• **DIRECTION A**:
Which lines of the records contain the word "classes"? Identify each one and copy it out.

• **SELECTED TEXT**:
[start]
Thursday 15 May 2014

Staging translated plays: appendix

[mostly a description of what I'm talking about extracted from David Barnett's briliant chapter Performing Dialectics in an Age of Uncertainty, or: Why Post-Brechtian ≠ Postdramatic in Postdramatic Theatre and the Political]

Oddly, I'd had the piece which I wrote for the Guardian in my mind for a while before they asked me to write something on precisely that subject. The impetus for that, however, had come frm the book I'm currently reading (for “reading” read “dipping in and out of when I get a moment”), Postdramatic Theatre and the Political.

I had been thinking I'd either wait until I reviewed the book, or else would use this below passage in blog-bound version of the piece that ended up being written for the Guardian. But now it seems to make sense to just publish it as a really excellent example of what I mean by “a different way of approaching the text”. The extract is from David Barnett's chapter, Performing Dialectics in an Age of Uncertainty, or: Why Post-Brechtian ≠ Postdramatic.

I've skipped straight ahead to the description (and the one bit of bold is mine):

I shall first discuss a production of [Brecht's Mr]Puntila [and his man Matti] at the Berliner Ensemble, directed by Einar Schleef, which premièred on 17 February 1996, as an example of a post-Brechtian reinterpretation of the play...

Heiner Müller invited Einar Schleef to direct Puntila at the BE, something which initially left him nonplussed. Schleef was well known, at the BE at least, as the director of Wessis in Weimar (Westerners in Weimar) in 1993, a brutal confrontation between stage and auditorium in which large choruses bellowed texts on the subject of German reunification. His aggressive choral theatre appeared to have little in common with the dialectical humour of Puntila until he went to the archive and read one of Brecht’s first versions, written in 1940, that is, shortly after the outbreak of the Second World War. Puntila was inspired by the stories of Hella Wuolijoki, but at this crucial historical phase Brecht also looked back to the end of the First World War in Finland.
[end]
• **DATA FOR PROCESSING**:
[start]
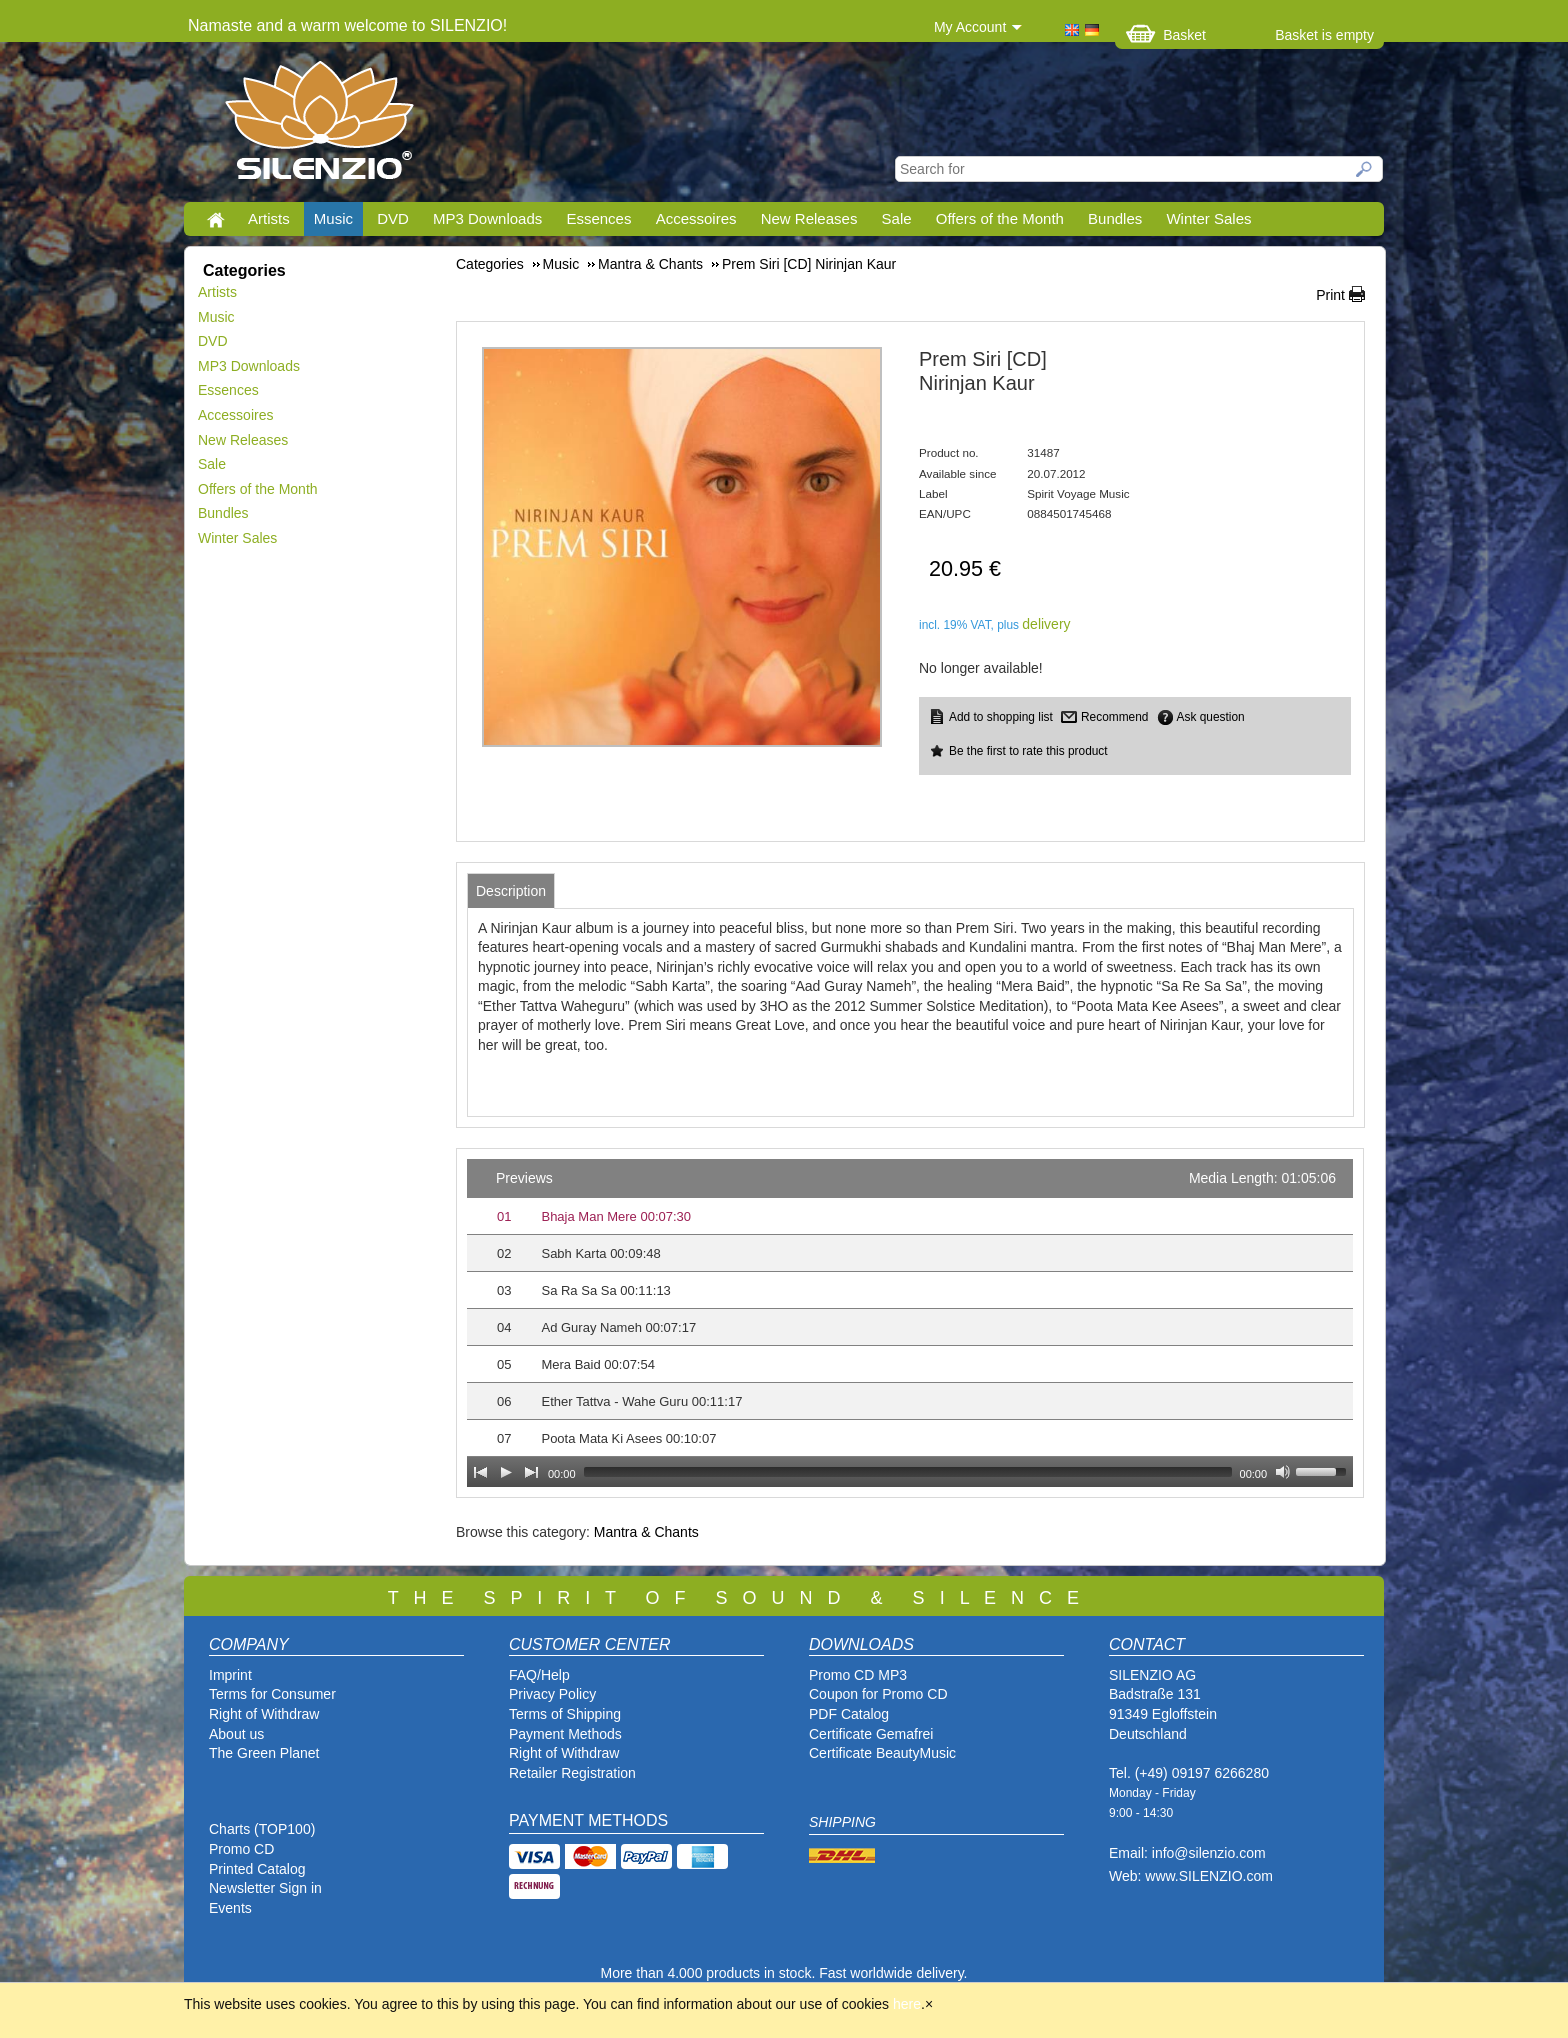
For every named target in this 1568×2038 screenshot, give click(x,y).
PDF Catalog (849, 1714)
[end]
[start]
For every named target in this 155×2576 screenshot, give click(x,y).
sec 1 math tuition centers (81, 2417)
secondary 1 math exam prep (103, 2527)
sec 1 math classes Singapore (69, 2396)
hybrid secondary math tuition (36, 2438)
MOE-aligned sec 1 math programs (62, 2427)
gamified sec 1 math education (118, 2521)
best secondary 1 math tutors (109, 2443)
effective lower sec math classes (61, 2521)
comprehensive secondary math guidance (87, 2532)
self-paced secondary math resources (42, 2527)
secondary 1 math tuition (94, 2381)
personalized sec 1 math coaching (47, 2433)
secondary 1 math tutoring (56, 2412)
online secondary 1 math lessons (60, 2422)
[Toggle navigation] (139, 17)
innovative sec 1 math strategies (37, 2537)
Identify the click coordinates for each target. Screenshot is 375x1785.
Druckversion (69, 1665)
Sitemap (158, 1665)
[end]
• **DIRECTION B**:
Set down the entire post about staging translated plays, word for word.

• **EXPECTED ANSWER A**:
sec 1 math classes Singapore (69, 2396)
effective lower sec math classes (61, 2521)

• **EXPECTED ANSWER B**:
Thursday 15 May 2014

Staging translated plays: appendix

[mostly a description of what I'm talking about extracted from David Barnett's briliant chapter Performing Dialectics in an Age of Uncertainty, or: Why Post-Brechtian ≠ Postdramatic in Postdramatic Theatre and the Political]

Oddly, I'd had the piece which I wrote for the Guardian in my mind for a while before they asked me to write something on precisely that subject. The impetus for that, however, had come frm the book I'm currently reading (for “reading” read “dipping in and out of when I get a moment”), Postdramatic Theatre and the Political.

I had been thinking I'd either wait until I reviewed the book, or else would use this below passage in blog-bound version of the piece that ended up being written for the Guardian. But now it seems to make sense to just publish it as a really excellent example of what I mean by “a different way of approaching the text”. The extract is from David Barnett's chapter, Performing Dialectics in an Age of Uncertainty, or: Why Post-Brechtian ≠ Postdramatic.

I've skipped straight ahead to the description (and the one bit of bold is mine):

I shall first discuss a production of [Brecht's Mr]Puntila [and his man Matti] at the Berliner Ensemble, directed by Einar Schleef, which premièred on 17 February 1996, as an example of a post-Brechtian reinterpretation of the play...

Heiner Müller invited Einar Schleef to direct Puntila at the BE, something which initially left him nonplussed. Schleef was well known, at the BE at least, as the director of Wessis in Weimar (Westerners in Weimar) in 1993, a brutal confrontation between stage and auditorium in which large choruses bellowed texts on the subject of German reunification. His aggressive choral theatre appeared to have little in common with the dialectical humour of Puntila until he went to the archive and read one of Brecht’s first versions, written in 1940, that is, shortly after the outbreak of the Second World War. Puntila was inspired by the stories of Hella Wuolijoki, but at this crucial historical phase Brecht also looked back to the end of the First World War in Finland.